## Work to be completed
Give the number of lines in the records that include the word "link", and nothing besides.

[Pixel coordinate grounding data]
• • • • • • •
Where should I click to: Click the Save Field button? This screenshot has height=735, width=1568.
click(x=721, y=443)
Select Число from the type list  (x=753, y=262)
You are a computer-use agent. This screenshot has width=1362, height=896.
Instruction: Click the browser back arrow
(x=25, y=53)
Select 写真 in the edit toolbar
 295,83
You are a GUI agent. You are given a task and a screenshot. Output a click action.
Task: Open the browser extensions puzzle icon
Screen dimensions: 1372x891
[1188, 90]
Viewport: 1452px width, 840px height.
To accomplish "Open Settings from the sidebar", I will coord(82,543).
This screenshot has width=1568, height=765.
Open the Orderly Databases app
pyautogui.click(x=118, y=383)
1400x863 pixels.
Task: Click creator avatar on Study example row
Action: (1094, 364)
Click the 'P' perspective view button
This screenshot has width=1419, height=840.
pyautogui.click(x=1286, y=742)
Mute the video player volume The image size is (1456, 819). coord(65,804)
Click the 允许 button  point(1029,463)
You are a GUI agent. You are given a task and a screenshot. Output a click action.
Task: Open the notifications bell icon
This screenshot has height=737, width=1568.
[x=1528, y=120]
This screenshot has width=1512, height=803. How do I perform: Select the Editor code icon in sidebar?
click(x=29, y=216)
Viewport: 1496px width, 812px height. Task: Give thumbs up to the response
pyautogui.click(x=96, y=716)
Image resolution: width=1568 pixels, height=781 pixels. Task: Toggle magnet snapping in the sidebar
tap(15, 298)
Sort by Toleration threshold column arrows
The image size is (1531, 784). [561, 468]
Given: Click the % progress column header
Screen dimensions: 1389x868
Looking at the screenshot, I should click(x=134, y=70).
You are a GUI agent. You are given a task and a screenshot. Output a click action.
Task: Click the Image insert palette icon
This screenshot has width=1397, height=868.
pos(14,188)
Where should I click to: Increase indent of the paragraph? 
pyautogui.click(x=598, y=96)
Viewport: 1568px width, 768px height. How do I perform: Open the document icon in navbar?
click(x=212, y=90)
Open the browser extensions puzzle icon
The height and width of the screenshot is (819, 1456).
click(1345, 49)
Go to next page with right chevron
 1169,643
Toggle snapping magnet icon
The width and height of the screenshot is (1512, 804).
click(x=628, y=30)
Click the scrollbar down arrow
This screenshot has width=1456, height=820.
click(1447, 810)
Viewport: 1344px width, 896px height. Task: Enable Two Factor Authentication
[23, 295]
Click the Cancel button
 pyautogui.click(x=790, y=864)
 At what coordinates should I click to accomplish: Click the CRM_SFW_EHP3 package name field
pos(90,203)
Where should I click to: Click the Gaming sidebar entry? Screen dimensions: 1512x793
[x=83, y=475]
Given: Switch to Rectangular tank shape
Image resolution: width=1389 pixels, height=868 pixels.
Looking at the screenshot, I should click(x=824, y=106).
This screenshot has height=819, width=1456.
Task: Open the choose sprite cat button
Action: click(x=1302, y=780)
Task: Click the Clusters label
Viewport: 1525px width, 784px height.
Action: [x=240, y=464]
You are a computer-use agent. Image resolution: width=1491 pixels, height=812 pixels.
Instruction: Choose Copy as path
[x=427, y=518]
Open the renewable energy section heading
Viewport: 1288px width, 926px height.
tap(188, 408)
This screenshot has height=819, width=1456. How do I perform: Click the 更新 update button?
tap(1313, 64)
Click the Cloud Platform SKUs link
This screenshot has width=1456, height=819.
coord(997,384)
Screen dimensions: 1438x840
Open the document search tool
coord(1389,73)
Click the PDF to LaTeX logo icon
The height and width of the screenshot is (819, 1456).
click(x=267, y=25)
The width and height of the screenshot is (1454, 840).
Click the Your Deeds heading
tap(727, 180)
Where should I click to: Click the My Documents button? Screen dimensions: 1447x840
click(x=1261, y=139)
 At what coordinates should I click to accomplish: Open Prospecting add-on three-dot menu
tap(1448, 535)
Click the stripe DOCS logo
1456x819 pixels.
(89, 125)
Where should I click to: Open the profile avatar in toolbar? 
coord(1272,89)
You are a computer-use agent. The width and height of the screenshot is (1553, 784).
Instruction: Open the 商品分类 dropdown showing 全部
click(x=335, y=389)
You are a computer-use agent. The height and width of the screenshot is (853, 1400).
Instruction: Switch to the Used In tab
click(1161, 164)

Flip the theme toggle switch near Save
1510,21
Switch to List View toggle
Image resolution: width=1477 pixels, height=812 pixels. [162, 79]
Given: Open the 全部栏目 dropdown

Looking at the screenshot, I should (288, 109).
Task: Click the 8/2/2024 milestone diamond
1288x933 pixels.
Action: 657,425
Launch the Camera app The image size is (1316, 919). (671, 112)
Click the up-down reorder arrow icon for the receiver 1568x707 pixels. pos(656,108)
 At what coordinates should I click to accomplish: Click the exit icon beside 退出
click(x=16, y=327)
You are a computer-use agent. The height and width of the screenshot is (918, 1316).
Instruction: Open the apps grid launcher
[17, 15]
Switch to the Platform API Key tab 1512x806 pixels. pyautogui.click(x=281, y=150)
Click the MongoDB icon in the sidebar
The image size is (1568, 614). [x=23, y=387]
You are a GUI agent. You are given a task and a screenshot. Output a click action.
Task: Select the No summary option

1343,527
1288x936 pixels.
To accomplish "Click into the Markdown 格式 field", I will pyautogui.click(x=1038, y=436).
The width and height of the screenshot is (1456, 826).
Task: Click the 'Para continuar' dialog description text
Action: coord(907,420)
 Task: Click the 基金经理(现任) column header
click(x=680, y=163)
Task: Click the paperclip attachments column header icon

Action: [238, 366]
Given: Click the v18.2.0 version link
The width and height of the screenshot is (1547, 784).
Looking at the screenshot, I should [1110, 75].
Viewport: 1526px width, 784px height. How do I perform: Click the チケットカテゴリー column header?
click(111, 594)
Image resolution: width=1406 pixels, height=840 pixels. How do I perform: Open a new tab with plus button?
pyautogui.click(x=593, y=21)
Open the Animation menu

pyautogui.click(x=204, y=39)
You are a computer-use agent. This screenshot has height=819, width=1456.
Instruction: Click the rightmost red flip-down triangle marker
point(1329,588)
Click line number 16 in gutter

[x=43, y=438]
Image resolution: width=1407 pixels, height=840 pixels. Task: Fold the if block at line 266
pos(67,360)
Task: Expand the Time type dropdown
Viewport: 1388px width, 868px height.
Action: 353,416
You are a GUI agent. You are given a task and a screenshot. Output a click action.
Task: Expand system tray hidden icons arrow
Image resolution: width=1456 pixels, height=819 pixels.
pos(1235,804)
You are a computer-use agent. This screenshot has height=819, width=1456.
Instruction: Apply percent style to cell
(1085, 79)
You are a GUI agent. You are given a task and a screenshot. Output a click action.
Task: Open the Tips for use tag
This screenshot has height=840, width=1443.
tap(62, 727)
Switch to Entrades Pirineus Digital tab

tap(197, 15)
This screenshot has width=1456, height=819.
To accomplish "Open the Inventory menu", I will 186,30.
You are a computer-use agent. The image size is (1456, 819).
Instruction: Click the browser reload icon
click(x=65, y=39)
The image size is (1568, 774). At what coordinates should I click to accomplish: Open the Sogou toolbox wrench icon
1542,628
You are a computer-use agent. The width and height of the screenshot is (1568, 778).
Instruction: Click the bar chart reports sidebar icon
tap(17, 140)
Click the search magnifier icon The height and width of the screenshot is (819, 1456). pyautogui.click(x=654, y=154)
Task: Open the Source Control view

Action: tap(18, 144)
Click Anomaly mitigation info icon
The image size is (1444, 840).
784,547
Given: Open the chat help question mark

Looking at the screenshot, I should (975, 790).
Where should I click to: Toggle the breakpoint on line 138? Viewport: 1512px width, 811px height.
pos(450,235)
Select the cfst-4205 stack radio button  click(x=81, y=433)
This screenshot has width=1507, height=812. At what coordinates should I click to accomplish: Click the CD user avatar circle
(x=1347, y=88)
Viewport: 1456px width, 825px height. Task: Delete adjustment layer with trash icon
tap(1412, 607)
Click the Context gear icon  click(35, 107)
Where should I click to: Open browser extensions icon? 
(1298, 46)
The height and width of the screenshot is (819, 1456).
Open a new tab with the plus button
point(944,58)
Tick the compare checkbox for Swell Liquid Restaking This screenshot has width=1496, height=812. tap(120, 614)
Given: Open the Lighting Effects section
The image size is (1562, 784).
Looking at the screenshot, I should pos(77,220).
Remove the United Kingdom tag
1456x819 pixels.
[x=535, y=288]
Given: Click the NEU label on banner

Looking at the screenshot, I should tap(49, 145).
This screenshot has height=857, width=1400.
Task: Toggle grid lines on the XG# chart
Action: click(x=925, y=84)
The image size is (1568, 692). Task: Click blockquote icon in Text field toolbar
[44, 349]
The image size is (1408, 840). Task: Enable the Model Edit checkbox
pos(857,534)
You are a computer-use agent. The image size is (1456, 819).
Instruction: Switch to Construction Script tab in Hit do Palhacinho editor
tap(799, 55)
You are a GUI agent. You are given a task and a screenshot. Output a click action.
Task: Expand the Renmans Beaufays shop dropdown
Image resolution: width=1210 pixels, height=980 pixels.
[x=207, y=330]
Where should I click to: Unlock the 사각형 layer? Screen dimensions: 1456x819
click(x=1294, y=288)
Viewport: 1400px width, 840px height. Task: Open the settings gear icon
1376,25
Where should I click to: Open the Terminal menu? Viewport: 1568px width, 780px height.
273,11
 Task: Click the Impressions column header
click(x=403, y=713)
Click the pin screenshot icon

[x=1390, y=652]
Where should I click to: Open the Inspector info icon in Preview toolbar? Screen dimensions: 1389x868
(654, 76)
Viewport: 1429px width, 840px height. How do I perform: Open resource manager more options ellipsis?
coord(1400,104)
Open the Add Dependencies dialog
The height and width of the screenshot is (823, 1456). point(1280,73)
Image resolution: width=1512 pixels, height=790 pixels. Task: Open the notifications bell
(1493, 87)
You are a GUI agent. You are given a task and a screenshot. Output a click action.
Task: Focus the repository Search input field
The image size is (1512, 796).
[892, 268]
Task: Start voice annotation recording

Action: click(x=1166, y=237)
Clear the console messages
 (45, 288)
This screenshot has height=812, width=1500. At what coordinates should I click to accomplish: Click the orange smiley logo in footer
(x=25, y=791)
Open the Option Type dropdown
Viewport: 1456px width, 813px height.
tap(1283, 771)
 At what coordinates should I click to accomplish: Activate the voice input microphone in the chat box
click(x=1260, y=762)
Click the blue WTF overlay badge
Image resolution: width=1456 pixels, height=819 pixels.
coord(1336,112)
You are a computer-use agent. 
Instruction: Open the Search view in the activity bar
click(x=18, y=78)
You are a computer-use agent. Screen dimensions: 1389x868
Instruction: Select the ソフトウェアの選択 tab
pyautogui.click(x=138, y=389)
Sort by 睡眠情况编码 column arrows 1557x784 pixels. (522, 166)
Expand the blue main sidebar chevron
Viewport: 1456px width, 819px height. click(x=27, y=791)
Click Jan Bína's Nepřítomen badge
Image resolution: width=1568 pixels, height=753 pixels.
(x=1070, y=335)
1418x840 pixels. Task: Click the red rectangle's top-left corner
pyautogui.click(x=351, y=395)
• • • • • • •
## Written response
2